Arriving at the study abroad office five minutes before closing, I turned in the required paperwork with a reluctant hand and a churning stomach. And as it slipped out of my hands and into the receptionist’s, I suddenly couldn’t remember any of the reasons I wanted to go to England in the first place. Why should I give up a semester at the place that I have come to feel most at home in the world—why should I give up any of the limited time I have left to enjoy February by the pool, Smiley ‘80s, and all the people I love most? And to go to Cambridge, where the weather was always cold and rainy and the people, I assumed, cold and snobby. Was I doing what was right for me, or merely giving into the pressure that many juniors feel to get the “study abroad experience”?
Months have passed since that day, but it has only been recently that I’ve been able to answer these questions. This morning, wasting a few rainy hours in the lobby of my uptown Barcelona hostel, my thoughts wandered back through the months that have passed since I left home for Cambridge, and since I left Cambridge to spend term break on the continent. Thumbing through images in my mind, I discovered that dozens and dozens of them—memories of people, places, nights past—were things I could never have imagined experiencing when I left Pomona.
I left Cambridge some time ago to spend a prolonged spring break traveling around continental Europe before returning for the second half of the program. Three weeks and five countries later, the ten days and three countries that still remain before I return to my dorm room in Cambridge seem to stretch on interminably into the future. And it’s funny how easily, how suddenly, the word “home” slips off my tongue when I speak about the winding cobblestone streets and the gardens upon gardens of daffodils that are blooming in Cambridge as I write.
Cambridge has become a part of who I am—more than that, a part of who I want to be. I have met people and had experiences here that will stay with me for years to come.
But even as I smile thinking about unpacking my suitcase and reuniting with the friends I’ve made in Cambridge, it wouldn’t mean anywhere near as much if I weren’t the person Pomona has made me into, and if I didn’t have Pomona to return to when I get home. It’s been three months since I left the States, and I have managed to keep in touch with almost everyone at home I care about. More than that, throughout my travels, I’ve stayed with various other Pomona students along the way who have never failed to surprise me with their hospitality—even those who I’d never met at Pomona.

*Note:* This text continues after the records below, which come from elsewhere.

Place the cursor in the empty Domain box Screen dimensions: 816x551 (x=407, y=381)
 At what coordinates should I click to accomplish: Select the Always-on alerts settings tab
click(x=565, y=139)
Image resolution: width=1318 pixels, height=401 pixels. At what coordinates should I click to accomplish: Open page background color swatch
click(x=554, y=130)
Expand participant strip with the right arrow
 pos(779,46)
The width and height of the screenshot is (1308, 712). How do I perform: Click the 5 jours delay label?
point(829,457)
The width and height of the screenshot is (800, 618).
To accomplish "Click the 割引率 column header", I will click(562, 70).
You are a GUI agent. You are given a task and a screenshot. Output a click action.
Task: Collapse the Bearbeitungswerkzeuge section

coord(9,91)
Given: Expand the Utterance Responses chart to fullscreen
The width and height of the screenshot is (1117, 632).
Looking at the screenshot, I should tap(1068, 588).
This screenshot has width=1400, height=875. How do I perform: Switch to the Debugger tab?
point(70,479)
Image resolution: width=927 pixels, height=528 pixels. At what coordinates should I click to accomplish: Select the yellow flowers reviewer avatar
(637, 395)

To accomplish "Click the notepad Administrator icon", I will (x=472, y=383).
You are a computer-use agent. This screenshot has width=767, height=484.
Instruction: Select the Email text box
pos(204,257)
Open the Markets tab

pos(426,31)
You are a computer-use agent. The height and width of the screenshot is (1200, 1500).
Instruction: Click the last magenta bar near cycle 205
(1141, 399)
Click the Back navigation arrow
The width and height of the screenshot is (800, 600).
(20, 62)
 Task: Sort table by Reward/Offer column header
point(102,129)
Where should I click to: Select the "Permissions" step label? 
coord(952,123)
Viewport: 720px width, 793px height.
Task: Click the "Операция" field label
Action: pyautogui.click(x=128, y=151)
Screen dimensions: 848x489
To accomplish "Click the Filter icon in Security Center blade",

Traveling has made me realize that the best parts of Pomona aren’t the ones I’ve left behind. They’re the ones that I keep with me no matter where I am: the curiosity it has given me to explore the world around me, and the ability it has given me to understand and appreciate the world and its people. The community that extends globally, and the friends who remain friends no matter how many time zones separate us. The knowledge that I will always return to them, and they to me.
Thankfully, the sun has come out, and, though it is not the 80 degrees it’s going to be in Claremont today, spring in Barcelona calls. I can answer it with an easy mind, just like I can enjoy everything here, with the knowledge that all too soon I will find myself back in the suffocating heat of August in Claremont. With the knowledge that—though my stuffed Cecil was lost weeks ago somewhere between Prague and Budapest—a bit of Pomona stays with me wherever I go, and always will.